Jennifer Bousquet is sharing our devotional thoughts this week! Be sure to stop by the contributors page to learn more about her.

What comes to mind when you hear the word toxic? Maybe it’s a barrel of radioactive industrial waste or the noxious fumes from chemical warfare gas. Or perhaps you think of a person. You may have noticed this popular sentiment pervasive in social media: cut out the “toxic” people from your life.

The dictionary definition of toxic is “poisonous; very harmful or unpleasant.” A “toxic person” seems to be anybody who has made one’s life slightly unpleasant.  I want to challenge the above mantra from a Christian perspective. Of course, genuinely abusive people exist, and we need to protect ourselves and our families from them.

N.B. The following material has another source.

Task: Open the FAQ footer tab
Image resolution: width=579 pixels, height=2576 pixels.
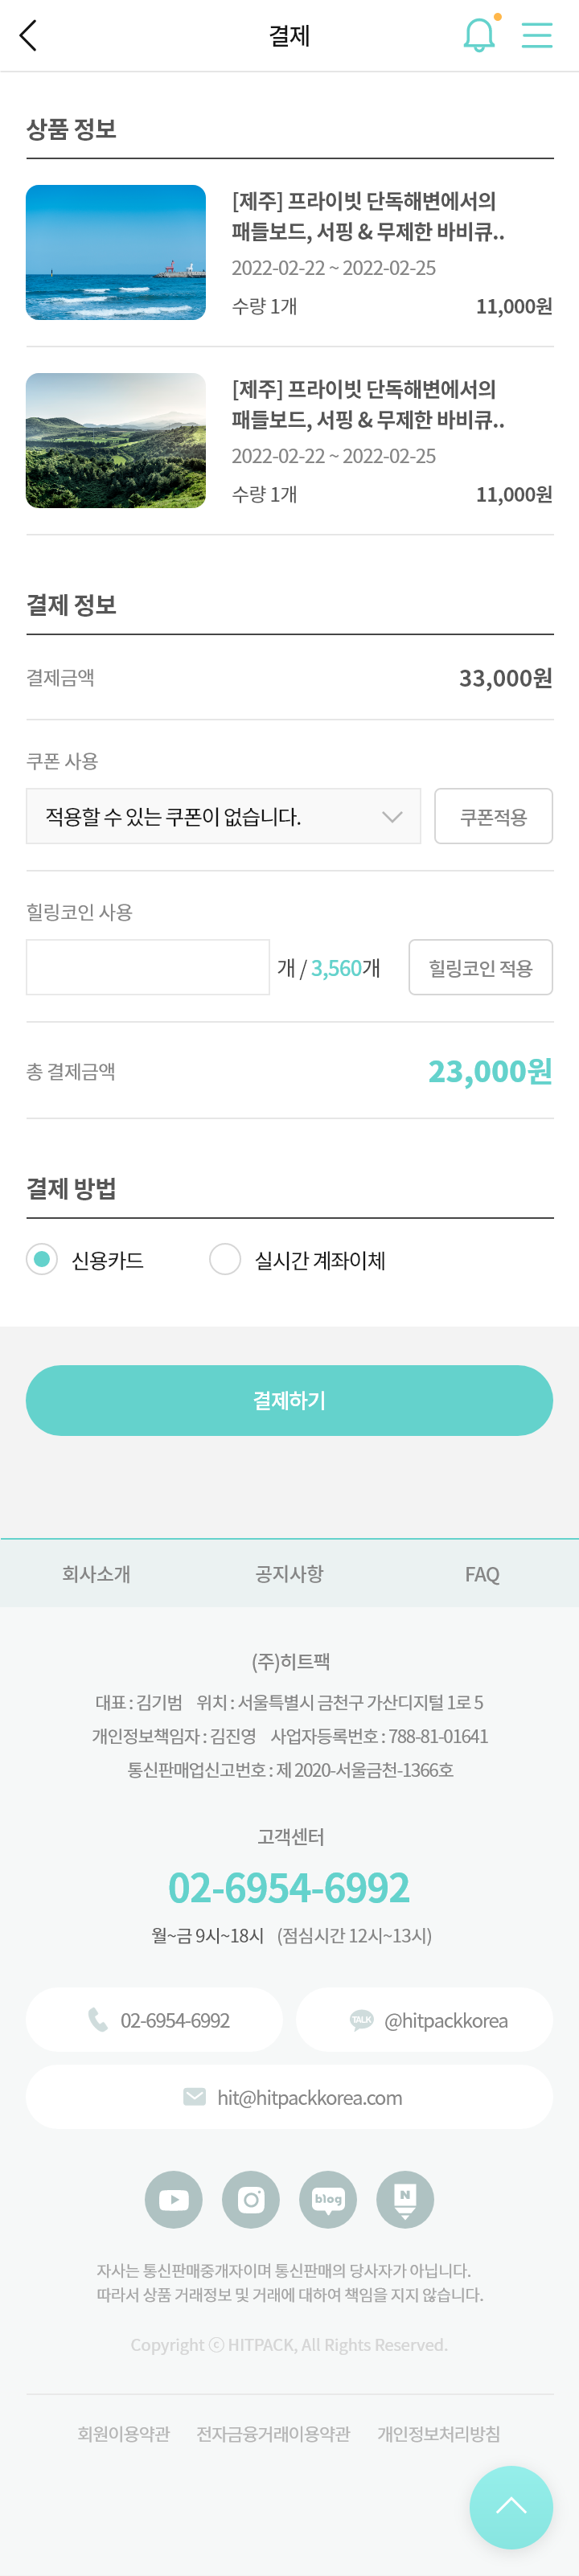Action: pyautogui.click(x=482, y=1574)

And there may be some people in our lives for whom we establish firm boundaries. However, let’s not be too quick to snip! While being “done” with a difficult coworker, an annoying relative, or a nosy neighbor may seem appealing, being eager to cut people out of our lives leaves no room for repentance and grace.

We are to forgive 70 times 7 (Matt. 18:21-22). Matthew 5 commands us to love our enemies and to turn the other cheek when someone offends us. Proverbs 19:11 teaches us that it is a “glory to pass over a transgression.” As Christians, we are called to “live peaceably with all men,” (Rom. 12:18) even though it would make our lives easier if we decided not to engage with those who have upset us.

If we are truly going to live out our faith, let’s extend God’s grace to each person in our circle of influence, even the “toxic” ones.